Quantum Computers will change the World


Quantum Computers will change the World


IBM and Google are racing to create a truly useful quantum computer. Here's what makes quantum computers different from normal computers and how they could change the world.
Quantum computing could change the world. It could transform medicine, break encryption and revolutionise communications and artificial intelligence. Companies like IBM, Microsoft and Google are racing to build reliable quantum computers. China has invested billions.
Recently, Google claimed that it had achieved quantum supremacy – the first time a quantum computer has outperformed a traditional one. But what is quantum computing ? And how does it work ?

 

Quantum

What is quantum computing?


Let’s start with the basics.
An ordinary computer chip uses bits. These are like tiny switches, that can either be in the off position – represented by a zero – or in the on position – represented by a one. Every app you use, website you visit and photograph you take is ultimately made up of millions of these bits in some combination of ones and zeroes.
This works great for most things, but it doesn’t reflect the way the universe actually works. In nature, things aren’t just on or off. They’re uncertain. And even our best supercomputers aren’t very good at dealing with uncertainty. That’s a problem. That's because, over the last century, physicists have discovered when you go down to a really small scale, weird things start to happen. They’ve developed a whole new field of science to try and explain them. It’s called quantum mechanics.
Quantum mechanics is the foundation of physics, which underlies chemistry, which is the foundation of biology. So for scientists to accurately simulate any of those things, they need a better way of making calculations that can handle uncertainty. Enter, quantum computers.
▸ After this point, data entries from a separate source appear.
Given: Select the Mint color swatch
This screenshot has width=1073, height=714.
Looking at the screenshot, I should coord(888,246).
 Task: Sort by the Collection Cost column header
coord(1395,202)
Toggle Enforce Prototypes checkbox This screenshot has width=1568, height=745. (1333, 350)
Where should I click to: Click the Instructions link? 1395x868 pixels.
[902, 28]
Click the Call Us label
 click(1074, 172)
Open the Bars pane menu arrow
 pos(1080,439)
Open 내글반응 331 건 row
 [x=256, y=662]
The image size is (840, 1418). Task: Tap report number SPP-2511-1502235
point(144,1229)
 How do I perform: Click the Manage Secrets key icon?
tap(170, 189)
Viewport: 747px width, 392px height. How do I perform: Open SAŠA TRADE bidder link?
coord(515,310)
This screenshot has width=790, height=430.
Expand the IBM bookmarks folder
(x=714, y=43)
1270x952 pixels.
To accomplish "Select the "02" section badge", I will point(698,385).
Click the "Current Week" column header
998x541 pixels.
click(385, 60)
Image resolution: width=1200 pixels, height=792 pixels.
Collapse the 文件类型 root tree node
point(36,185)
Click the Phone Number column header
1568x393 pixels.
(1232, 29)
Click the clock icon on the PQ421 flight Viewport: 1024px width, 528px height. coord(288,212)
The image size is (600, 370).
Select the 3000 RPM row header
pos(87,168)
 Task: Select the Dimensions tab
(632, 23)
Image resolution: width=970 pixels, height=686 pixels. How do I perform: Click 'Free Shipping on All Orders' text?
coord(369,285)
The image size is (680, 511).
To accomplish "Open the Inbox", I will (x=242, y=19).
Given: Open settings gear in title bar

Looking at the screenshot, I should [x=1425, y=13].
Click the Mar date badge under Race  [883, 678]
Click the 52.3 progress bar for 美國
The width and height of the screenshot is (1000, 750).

How do quantum computers work?


Instead of bits, quantum computers use qubits. Rather than just being on or off, qubits can also be in what’s called ‘superposition’ – where they’re both on and off at the same time, or somewhere on a spectrum between the two.
Take a coin. If you flip it, it can either be heads or tails. But if you spin it – it’s got a chance of landing on heads, and a chance of landing on tails. Until you measure it, by stopping the coin, it can be either. Superposition is like a spinning coin, and it’s one of the things that makes quantum computers so powerful. A qubit allows for uncertainty.
If you ask a normal computer to figure its way out of a maze, it will try every single branch in turn, ruling them all out individually until it finds the right one. A quantum computer can go down every path of the maze at once. It can hold uncertainty in its head.
It’s a bit like keeping a finger in the pages of a choose your own adventure book. If your character dies, you can immediately choose a different path, instead of having to return to the start of the book.
The other thing that qubits can do is called entanglement. Normally, if you flip two coins, the result of one coin toss has no bearing on the result of the other one. They’re independent. In  entanglement, two particles are linked together, even if they’re physically separate. If one comes up heads, the other one will also be heads.
It sounds like magic, and physicists still don’t fully understand how or why it works. But in the realm of quantum computing, it means that you can move information around, even if it contains uncertainty. You can take that spinning coin and use it to perform complex calculations.